### Texte étudié:
------------------------

Du 16 au 20 novembre, les Food Culture Days invitaient le public à réfléchir sur la société. Détour par la cuisine de l’Alimentarium.
Dix heures trente, samedi matin, à l’Alimentarium à Vevey. Un sachet de carottes biologiques et un potimarron très orange trônent au milieu d’une table bien trop grande pour eux seuls. Autour, quelques personnes ayant bravé la grisaille se demandent ce qu’elles vont bien pouvoir en faire. Le thème de cette rencontre? La cuisine des restes… Un concept encore bien vague pour les participants qui, tentés par le lunch-concept de Nowhere Kitchen, ont parcouru les étagères de leur réfrigérateur à la recherche d’aliments à apporter.

------------------------

### Données fournies:
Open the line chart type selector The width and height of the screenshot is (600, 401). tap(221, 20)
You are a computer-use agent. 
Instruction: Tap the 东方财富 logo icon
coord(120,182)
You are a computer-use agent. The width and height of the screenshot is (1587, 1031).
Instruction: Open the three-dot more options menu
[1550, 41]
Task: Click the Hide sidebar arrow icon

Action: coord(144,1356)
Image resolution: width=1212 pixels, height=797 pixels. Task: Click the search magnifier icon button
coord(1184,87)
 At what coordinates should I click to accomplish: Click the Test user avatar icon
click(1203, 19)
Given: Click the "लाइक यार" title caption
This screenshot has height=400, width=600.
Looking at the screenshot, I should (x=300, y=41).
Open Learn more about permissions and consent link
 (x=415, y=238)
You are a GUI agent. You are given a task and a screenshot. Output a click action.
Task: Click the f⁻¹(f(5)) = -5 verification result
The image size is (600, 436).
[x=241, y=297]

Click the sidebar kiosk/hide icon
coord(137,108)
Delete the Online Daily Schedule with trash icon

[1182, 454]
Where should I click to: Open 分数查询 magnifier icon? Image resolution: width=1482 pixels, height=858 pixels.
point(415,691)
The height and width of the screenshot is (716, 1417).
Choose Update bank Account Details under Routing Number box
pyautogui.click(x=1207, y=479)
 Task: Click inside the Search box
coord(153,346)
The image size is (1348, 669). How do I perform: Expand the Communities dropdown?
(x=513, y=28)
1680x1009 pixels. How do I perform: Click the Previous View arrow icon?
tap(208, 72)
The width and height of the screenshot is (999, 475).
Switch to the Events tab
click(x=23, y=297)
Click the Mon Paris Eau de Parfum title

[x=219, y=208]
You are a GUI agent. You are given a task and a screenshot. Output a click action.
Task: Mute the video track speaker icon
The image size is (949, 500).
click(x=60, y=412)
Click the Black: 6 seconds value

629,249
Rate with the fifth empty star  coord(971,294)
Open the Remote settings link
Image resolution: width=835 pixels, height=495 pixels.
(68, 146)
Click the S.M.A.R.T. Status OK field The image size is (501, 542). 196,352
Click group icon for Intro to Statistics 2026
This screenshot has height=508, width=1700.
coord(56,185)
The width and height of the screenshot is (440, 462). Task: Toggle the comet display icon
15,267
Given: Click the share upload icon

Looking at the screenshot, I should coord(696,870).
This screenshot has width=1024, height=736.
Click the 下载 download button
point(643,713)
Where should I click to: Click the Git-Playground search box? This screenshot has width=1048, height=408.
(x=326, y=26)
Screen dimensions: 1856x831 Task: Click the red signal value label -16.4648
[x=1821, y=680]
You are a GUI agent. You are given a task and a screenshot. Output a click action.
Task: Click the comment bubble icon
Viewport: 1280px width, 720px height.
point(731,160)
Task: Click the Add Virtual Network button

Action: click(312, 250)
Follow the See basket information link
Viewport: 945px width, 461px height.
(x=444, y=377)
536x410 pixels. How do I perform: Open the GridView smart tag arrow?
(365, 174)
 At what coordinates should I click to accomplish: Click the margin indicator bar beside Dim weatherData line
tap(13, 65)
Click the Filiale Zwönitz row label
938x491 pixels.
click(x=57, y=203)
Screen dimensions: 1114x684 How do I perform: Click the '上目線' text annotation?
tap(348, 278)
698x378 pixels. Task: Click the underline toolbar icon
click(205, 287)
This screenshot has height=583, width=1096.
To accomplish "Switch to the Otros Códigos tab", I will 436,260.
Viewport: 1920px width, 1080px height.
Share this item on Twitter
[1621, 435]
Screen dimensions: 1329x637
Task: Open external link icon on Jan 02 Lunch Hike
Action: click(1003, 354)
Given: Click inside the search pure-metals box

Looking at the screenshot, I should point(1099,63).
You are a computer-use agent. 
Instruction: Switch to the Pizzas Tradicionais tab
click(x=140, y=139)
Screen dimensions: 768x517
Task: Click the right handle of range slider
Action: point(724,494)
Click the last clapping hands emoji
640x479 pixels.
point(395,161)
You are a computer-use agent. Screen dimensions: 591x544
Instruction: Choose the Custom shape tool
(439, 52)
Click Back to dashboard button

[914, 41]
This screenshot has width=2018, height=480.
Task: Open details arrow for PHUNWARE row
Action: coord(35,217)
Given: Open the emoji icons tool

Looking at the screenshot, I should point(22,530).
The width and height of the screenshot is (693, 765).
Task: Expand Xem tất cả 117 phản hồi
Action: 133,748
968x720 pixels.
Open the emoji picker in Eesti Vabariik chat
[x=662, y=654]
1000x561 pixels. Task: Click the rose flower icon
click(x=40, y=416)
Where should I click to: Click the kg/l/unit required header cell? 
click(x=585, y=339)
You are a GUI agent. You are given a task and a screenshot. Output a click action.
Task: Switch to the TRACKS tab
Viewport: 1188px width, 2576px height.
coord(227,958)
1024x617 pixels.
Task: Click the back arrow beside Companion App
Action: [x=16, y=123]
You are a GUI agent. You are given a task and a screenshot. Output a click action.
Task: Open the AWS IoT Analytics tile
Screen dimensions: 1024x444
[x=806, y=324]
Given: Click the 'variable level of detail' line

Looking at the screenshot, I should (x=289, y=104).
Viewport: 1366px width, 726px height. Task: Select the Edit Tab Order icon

------------------------

### Consignes:
A – Recopiez le passage de l'article sur les Food Culture Days en commençant par « Dix heures trente, samedi » et en allant jusqu'à « d’aliments à apporter. » inclus.
B – Répondez à ces questions d'après l'article sur les Food Culture Days :
(i) À quelles dates se sont tenus les Food Culture Days ?
(ii) Dans quelle ville se trouve l'Alimentarium ?
(iii) Quel était le thème de la rencontre du samedi matin ?
C – Prolongez l'article sur les Food Culture Days à partir de sa dernière phrase.

### Réponses dans l'ordre:
A –
Dix heures trente, samedi matin, à l’Alimentarium à Vevey. Un sachet de carottes biologiques et un potimarron très orange trônent au milieu d’une table bien trop grande pour eux seuls. Autour, quelques personnes ayant bravé la grisaille se demandent ce qu’elles vont bien pouvoir en faire. Le thème de cette rencontre? La cuisine des restes… Un concept encore bien vague pour les participants qui, tentés par le lunch-concept de Nowhere Kitchen, ont parcouru les étagères de leur réfrigérateur à la recherche d’aliments à apporter.

B –
(i) Du 16 au 20 novembre.
(ii) À Vevey.
(iii) La cuisine des restes.

C –
C’est il y a cinq ans que tout a commencé, alors que Pepe Dayaw était à Madrid. Il raconte: «C’était la crise financière. J’allais dans les maisons et préparais à manger avec leurs restes. J’ai ainsi entamé une vie créative dans la cuisine.» Le bouche-à-oreille a ensuite fait le reste. «Pour moi, c’était juste un projet. Après quelque temps j’ai voulu arrêter, mais j’étais devenu connu et les gens continuaient à m’appeler…» Il a ainsi cuisiné dans des lieux peu communs. Des musées, des théâtres, parfois pour plusieurs centaines de personnes même. Son unique moteur: concocter des plats avec les éléments à disposition. «Cela inclut les individus présents, les objets qui font partie du rituel ainsi que les sentiments et désirs qui connectent chacun à l’espace», selon la description de l’événement.
Pour y parvenir, il est essentiel de ne jamais penser à ce dont on ne dispose pas. Pepe Dayaw propose d’apporter un autre regard à l’acte gustatif. En se laissant porter et inspirer, il réalise des mélanges, découvrant de nouvelles combinaisons de saveurs. «C’est une improvisation totale», explique celui qui est aussi danseur. «On ne sait pas ce qui va se passer, il ne faut d’ailleurs pas s’en soucier d’avance. Une simple intention suffit.»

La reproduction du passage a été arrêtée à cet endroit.